You said that insurance policies like Jeevan Anand and Jeevan Saral offer very low returns and they don't even beat inflation. Can you explain the calculation behind this comment? Also, tell me what are the investments that one must consider when planning for a lumpsum amount needed in future? Thanks and it is a great platform for all my queries. I regret being late on this platform.
- Ashish Tiwari
LICs Jeevan Anand and Jeevan Saral policies are endowment policies. They have an element of insurance along with investment in them. They offer you a lump sum amount on maturity or on death. Typically, endowment policies offer around 4-6% returns.

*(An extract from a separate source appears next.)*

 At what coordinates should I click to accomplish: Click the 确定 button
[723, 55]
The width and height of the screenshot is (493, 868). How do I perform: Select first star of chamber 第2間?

The 20-year average inflation is approximately 8%. That means you are earning less than the rate of inflation. In other words, your investment has not offered you any "real returns" at all. On the contrary, the money has lost its value.
That is why it is very important to invest in an avenue that will give you more returns -- at least 1.5 per cent to 2 per cent -- than the rate of inflation. This is especially crucial when you are investing for long-term goals . That is why we believe that investors should go for equity mutual funds schemes to fund their long-term financial goals of five years and above. Equity has the potential to offer better returns than other asset classes over a long period.
If you are a new comer to the stock market, choose a top-rated balanced scheme and start investing every month via a Systematic Investment Plan (SIP). If you are familiar with the stock market, you can invest in a diversified equity scheme. You must continue with your SIP investments irrespective of the market conditions. This will help you to average your purchase cost and enhance your returns.